* [DATA FOR THIS TASK]
- Opening Delimiter -

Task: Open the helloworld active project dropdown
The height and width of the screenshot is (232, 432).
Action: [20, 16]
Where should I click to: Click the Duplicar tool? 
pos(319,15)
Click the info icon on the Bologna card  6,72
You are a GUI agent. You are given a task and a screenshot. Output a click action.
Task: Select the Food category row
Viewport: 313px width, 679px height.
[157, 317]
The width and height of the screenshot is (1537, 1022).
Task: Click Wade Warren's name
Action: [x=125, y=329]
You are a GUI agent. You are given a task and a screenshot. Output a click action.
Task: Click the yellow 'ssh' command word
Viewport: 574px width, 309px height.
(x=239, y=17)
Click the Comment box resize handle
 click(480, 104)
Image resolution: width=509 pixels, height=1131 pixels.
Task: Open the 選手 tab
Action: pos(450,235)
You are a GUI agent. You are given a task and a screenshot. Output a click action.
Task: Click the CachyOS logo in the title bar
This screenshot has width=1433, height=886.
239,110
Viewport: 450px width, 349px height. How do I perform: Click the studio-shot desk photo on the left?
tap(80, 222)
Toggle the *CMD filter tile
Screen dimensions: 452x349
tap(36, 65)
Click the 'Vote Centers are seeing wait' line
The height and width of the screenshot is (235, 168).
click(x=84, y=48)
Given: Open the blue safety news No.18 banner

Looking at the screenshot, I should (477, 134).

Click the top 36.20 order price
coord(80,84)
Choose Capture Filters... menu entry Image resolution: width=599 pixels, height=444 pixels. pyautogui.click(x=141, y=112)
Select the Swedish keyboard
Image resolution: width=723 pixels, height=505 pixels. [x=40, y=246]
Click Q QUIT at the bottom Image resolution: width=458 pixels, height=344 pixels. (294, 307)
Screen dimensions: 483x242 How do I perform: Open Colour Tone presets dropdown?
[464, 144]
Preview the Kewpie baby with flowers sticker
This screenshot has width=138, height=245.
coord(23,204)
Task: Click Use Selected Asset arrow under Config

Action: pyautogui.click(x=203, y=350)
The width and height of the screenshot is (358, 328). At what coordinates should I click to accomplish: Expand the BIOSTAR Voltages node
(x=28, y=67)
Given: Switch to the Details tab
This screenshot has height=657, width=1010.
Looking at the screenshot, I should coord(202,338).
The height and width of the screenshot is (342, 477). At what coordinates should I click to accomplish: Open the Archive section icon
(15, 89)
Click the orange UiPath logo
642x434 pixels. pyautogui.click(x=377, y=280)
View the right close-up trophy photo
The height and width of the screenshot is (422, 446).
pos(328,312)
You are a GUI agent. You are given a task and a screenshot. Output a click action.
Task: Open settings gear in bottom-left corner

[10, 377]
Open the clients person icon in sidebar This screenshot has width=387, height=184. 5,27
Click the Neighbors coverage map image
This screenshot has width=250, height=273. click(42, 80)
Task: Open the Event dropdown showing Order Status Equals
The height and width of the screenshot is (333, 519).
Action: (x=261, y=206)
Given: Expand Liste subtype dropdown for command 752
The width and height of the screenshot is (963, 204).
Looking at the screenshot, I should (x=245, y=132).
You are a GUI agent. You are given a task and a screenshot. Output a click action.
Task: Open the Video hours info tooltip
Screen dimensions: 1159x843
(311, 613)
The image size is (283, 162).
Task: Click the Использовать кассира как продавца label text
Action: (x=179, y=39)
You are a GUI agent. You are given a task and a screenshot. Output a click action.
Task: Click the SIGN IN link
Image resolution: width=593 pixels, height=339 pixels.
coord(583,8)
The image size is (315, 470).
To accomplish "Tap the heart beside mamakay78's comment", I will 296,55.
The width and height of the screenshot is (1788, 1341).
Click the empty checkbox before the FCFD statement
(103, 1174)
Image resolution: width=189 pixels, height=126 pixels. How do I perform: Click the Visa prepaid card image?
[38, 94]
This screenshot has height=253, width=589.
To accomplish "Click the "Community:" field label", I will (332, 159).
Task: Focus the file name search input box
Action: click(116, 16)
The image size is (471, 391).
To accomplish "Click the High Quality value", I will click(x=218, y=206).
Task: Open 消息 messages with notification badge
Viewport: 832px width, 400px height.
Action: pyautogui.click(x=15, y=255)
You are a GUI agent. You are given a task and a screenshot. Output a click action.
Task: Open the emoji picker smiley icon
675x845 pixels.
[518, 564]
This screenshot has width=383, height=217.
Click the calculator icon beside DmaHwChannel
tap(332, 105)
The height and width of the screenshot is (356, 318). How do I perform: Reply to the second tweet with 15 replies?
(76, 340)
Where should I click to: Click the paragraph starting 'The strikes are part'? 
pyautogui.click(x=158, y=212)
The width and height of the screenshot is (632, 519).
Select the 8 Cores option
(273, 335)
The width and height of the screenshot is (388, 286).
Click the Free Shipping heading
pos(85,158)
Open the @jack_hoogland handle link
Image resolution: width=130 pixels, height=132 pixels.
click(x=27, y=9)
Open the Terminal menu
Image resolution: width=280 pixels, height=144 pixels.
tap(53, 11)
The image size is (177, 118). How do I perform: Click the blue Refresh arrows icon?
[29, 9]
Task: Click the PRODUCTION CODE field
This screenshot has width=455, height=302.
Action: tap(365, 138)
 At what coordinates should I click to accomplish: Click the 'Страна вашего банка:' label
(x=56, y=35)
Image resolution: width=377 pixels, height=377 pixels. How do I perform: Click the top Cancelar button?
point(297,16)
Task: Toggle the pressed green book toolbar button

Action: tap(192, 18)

- Closing Delimiter -

* [WHAT IS EXPECTED] Could you write out all the records exactly, please?

* [EXERCISE OUTPUT]
Task: Open the helloworld active project dropdown
The height and width of the screenshot is (232, 432).
Action: [20, 16]
Where should I click to: Click the Duplicar tool? 
pos(319,15)
Click the info icon on the Bologna card  6,72
You are a GUI agent. You are given a task and a screenshot. Output a click action.
Task: Select the Food category row
Viewport: 313px width, 679px height.
[157, 317]
The width and height of the screenshot is (1537, 1022).
Task: Click Wade Warren's name
Action: [x=125, y=329]
You are a GUI agent. You are given a task and a screenshot. Output a click action.
Task: Click the yellow 'ssh' command word
Viewport: 574px width, 309px height.
(x=239, y=17)
Click the Comment box resize handle
 click(480, 104)
Image resolution: width=509 pixels, height=1131 pixels.
Task: Open the 選手 tab
Action: pos(450,235)
You are a GUI agent. You are given a task and a screenshot. Output a click action.
Task: Click the CachyOS logo in the title bar
This screenshot has width=1433, height=886.
239,110
Viewport: 450px width, 349px height. How do I perform: Click the studio-shot desk photo on the left?
tap(80, 222)
Toggle the *CMD filter tile
Screen dimensions: 452x349
tap(36, 65)
Click the 'Vote Centers are seeing wait' line
The height and width of the screenshot is (235, 168).
click(x=84, y=48)
Given: Open the blue safety news No.18 banner

Looking at the screenshot, I should (477, 134).

Click the top 36.20 order price
coord(80,84)
Choose Capture Filters... menu entry Image resolution: width=599 pixels, height=444 pixels. pyautogui.click(x=141, y=112)
Select the Swedish keyboard
Image resolution: width=723 pixels, height=505 pixels. [x=40, y=246]
Click Q QUIT at the bottom Image resolution: width=458 pixels, height=344 pixels. (294, 307)
Screen dimensions: 483x242 How do I perform: Open Colour Tone presets dropdown?
[464, 144]
Preview the Kewpie baby with flowers sticker
This screenshot has width=138, height=245.
coord(23,204)
Task: Click Use Selected Asset arrow under Config

Action: pyautogui.click(x=203, y=350)
The width and height of the screenshot is (358, 328). At what coordinates should I click to accomplish: Expand the BIOSTAR Voltages node
(x=28, y=67)
Given: Switch to the Details tab
This screenshot has height=657, width=1010.
Looking at the screenshot, I should coord(202,338).
The height and width of the screenshot is (342, 477). At what coordinates should I click to accomplish: Open the Archive section icon
(15, 89)
Click the orange UiPath logo
642x434 pixels. pyautogui.click(x=377, y=280)
View the right close-up trophy photo
The height and width of the screenshot is (422, 446).
pos(328,312)
You are a GUI agent. You are given a task and a screenshot. Output a click action.
Task: Open settings gear in bottom-left corner

[10, 377]
Open the clients person icon in sidebar This screenshot has width=387, height=184. 5,27
Click the Neighbors coverage map image
This screenshot has width=250, height=273. click(42, 80)
Task: Open the Event dropdown showing Order Status Equals
The height and width of the screenshot is (333, 519).
Action: (x=261, y=206)
Given: Expand Liste subtype dropdown for command 752
The width and height of the screenshot is (963, 204).
Looking at the screenshot, I should (x=245, y=132).
You are a GUI agent. You are given a task and a screenshot. Output a click action.
Task: Open the Video hours info tooltip
Screen dimensions: 1159x843
(311, 613)
The image size is (283, 162).
Task: Click the Использовать кассира как продавца label text
Action: (x=179, y=39)
You are a GUI agent. You are given a task and a screenshot. Output a click action.
Task: Click the SIGN IN link
Image resolution: width=593 pixels, height=339 pixels.
coord(583,8)
The image size is (315, 470).
To accomplish "Tap the heart beside mamakay78's comment", I will 296,55.
The width and height of the screenshot is (1788, 1341).
Click the empty checkbox before the FCFD statement
(103, 1174)
Image resolution: width=189 pixels, height=126 pixels. How do I perform: Click the Visa prepaid card image?
[38, 94]
This screenshot has height=253, width=589.
To accomplish "Click the "Community:" field label", I will (332, 159).
Task: Focus the file name search input box
Action: click(116, 16)
The image size is (471, 391).
To accomplish "Click the High Quality value", I will click(x=218, y=206).
Task: Open 消息 messages with notification badge
Viewport: 832px width, 400px height.
Action: pyautogui.click(x=15, y=255)
You are a GUI agent. You are given a task and a screenshot. Output a click action.
Task: Open the emoji picker smiley icon
675x845 pixels.
[518, 564]
This screenshot has width=383, height=217.
Click the calculator icon beside DmaHwChannel
tap(332, 105)
The height and width of the screenshot is (356, 318). How do I perform: Reply to the second tweet with 15 replies?
(76, 340)
Where should I click to: Click the paragraph starting 'The strikes are part'? 
pyautogui.click(x=158, y=212)
The width and height of the screenshot is (632, 519).
Select the 8 Cores option
(273, 335)
The width and height of the screenshot is (388, 286).
Click the Free Shipping heading
pos(85,158)
Open the @jack_hoogland handle link
Image resolution: width=130 pixels, height=132 pixels.
click(x=27, y=9)
Open the Terminal menu
Image resolution: width=280 pixels, height=144 pixels.
tap(53, 11)
The image size is (177, 118). How do I perform: Click the blue Refresh arrows icon?
[29, 9]
Task: Click the PRODUCTION CODE field
This screenshot has width=455, height=302.
Action: tap(365, 138)
 At what coordinates should I click to accomplish: Click the 'Страна вашего банка:' label
(x=56, y=35)
Image resolution: width=377 pixels, height=377 pixels. How do I perform: Click the top Cancelar button?
point(297,16)
Task: Toggle the pressed green book toolbar button

Action: tap(192, 18)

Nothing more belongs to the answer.